Written by Joshua Belfer
Spoon Feed
Among children with severe acute malnutrition and gastroenteritis in Africa, IV rehydration was just as safe and effective as oral rehydration, with no increase in mortality or evidence of fluid overload, challenging long-standing WHO guidance to avoid IV fluids in this population.
Old fears, new data
For decades, WHO guidelines have cautioned against IV rehydration in severely malnourished children, fearing cardiac failure or fluid overload. However, those recommendations were based on limited evidence. The GASTROSAM trial, an open-label, multicenter randomized superiority trial in 272 children (6 months–12 years) across four African countries, compared oral rehydration (with IV boluses only for shock) to two IV regimens: rapid (100 mL/kg lactated Ringer’s solution over 3–6 hours) and slow (100 mL/kg LR over 8 hours).

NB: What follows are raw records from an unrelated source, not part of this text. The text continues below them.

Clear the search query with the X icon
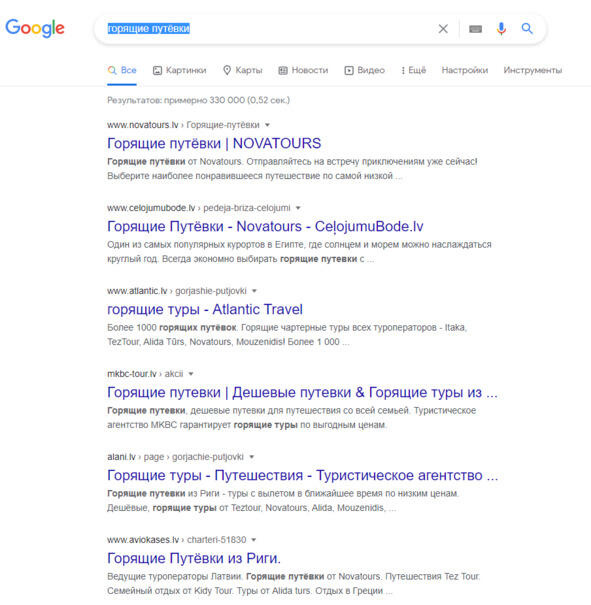This screenshot has width=591, height=605. coord(443,29)
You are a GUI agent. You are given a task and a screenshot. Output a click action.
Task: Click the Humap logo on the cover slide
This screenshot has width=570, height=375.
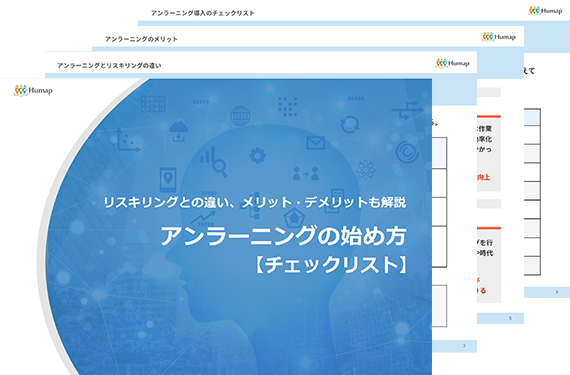pyautogui.click(x=33, y=90)
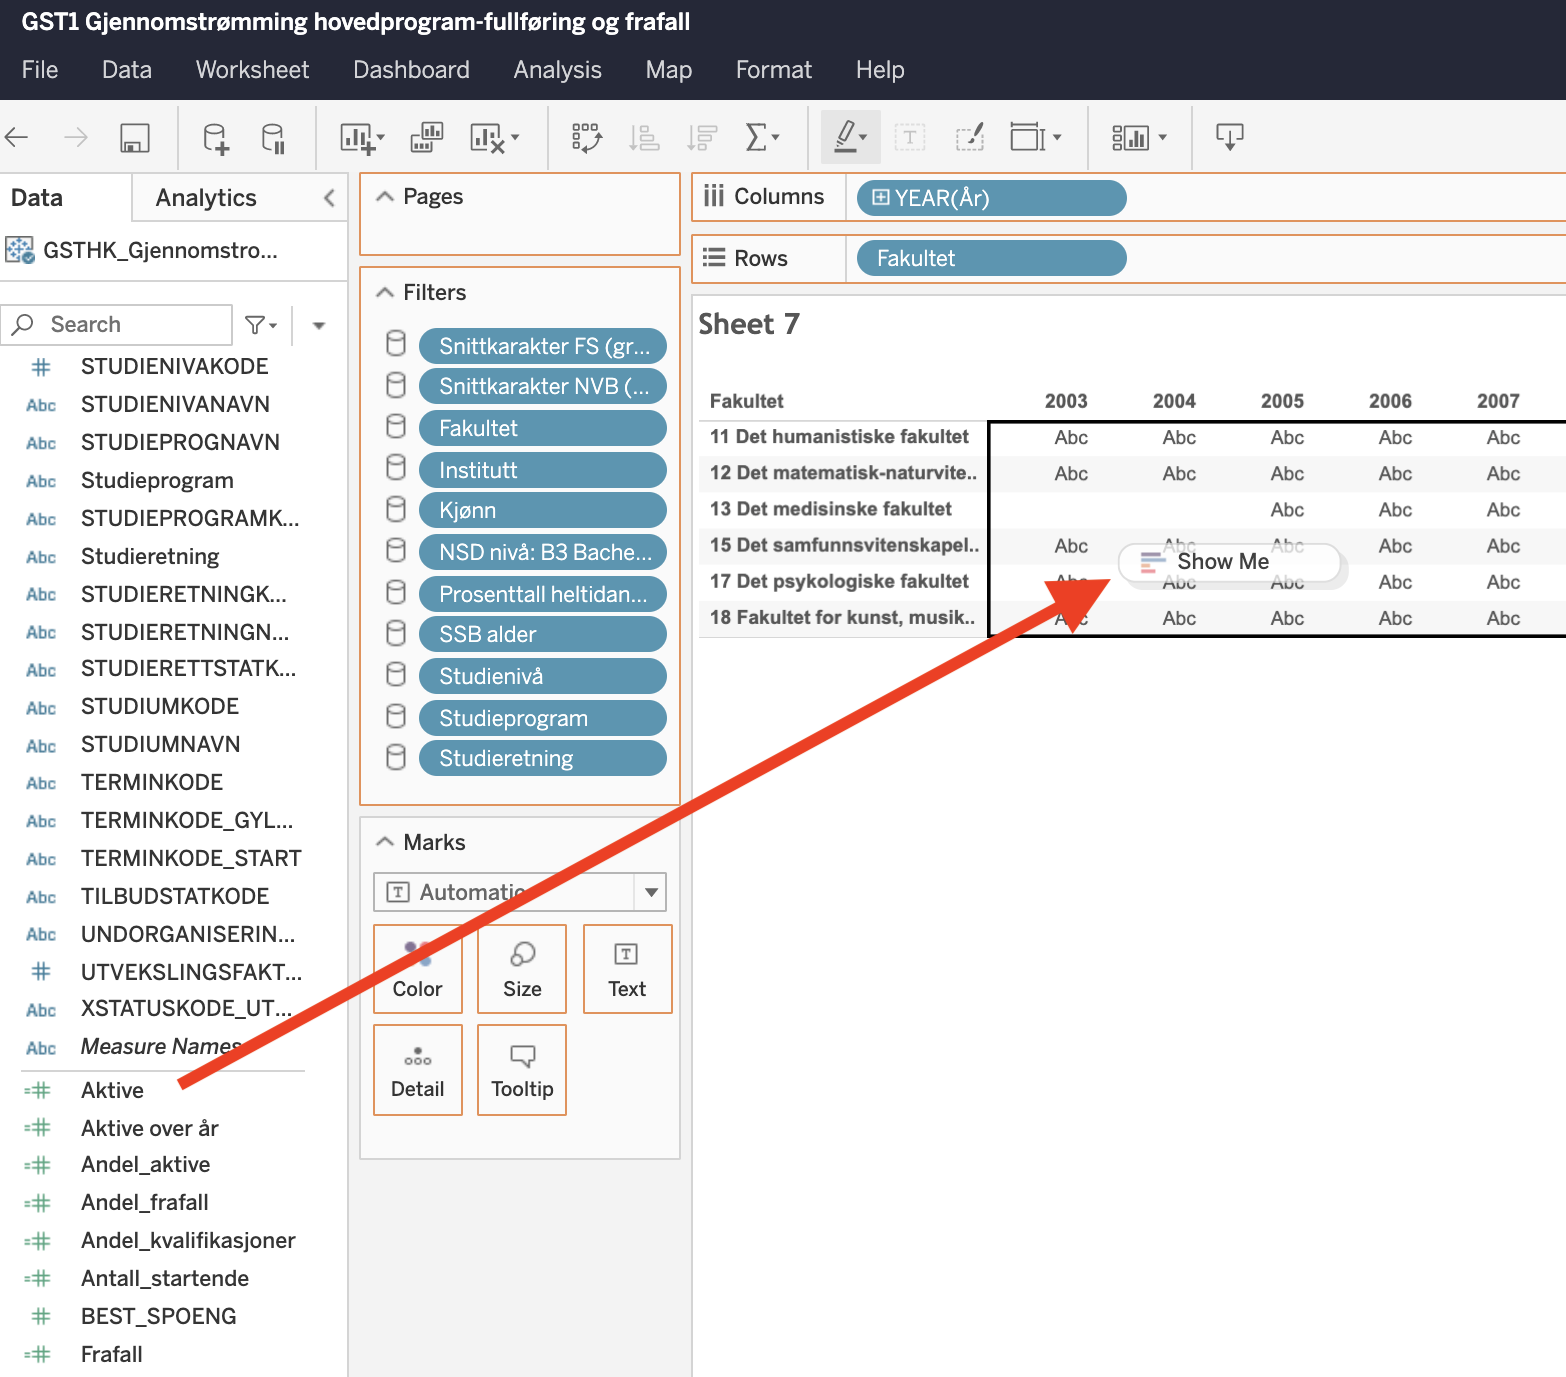Click the Swap Rows and Columns icon

tap(586, 137)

At 96 hours, mortality was similar between groups: 8% oral vs. 7% IV (RR 1.02, 95%CI 0.41-2.52). At 28 days, deaths remained comparable (12% vs. 10%). Importantly, no cases of pulmonary edema or heart failure were observed. Overall, severe adverse events occurred in 23% of the oral group, 21% of the rapid IV group, and 15% of the slow IV group. Severe hyponatremia was less common in the IV arms (45% vs. 16% at 8 hours), and shock occurred less often (9% vs. 5%).
Importantly, limitations include lower-than-expected mortality (11%) (possibly reflecting the high level of monitoring in trial settings) and limited generalizability to lower-resource facilities. Few children had kwashiorkor, a group theoretically at higher risk for cardiac complications.
How will this change my practice?
This study challenges long-standing dogma around rehydration strategies in children with severe malnutrition and dehydration, a group with historically high mortality. While it suggests that IV fluids may be safer than once feared, its true value lies in the nuance. As the authors emphasize, feasibility and generalizability matter. The trial’s low mortality likely reflects the intensive monitoring and dedicated staffing available––conditions that are rarely reproducible in the settings where these children are most often treated. The findings are encouraging, but until similar outcomes are shown in lower-resource environments, the safest path forward may still be a cautious, context-driven approach.
Source
Intravenous Rehydration for Severe Acute Malnutrition with Gastroenteritis. N Engl J Med. 2025 Oct 2;393(13):1257-1268. doi: 10.1056/NEJMoa2505752. Epub 2025 Jun 13. PMID: 40513026; PMCID: PMC7617792.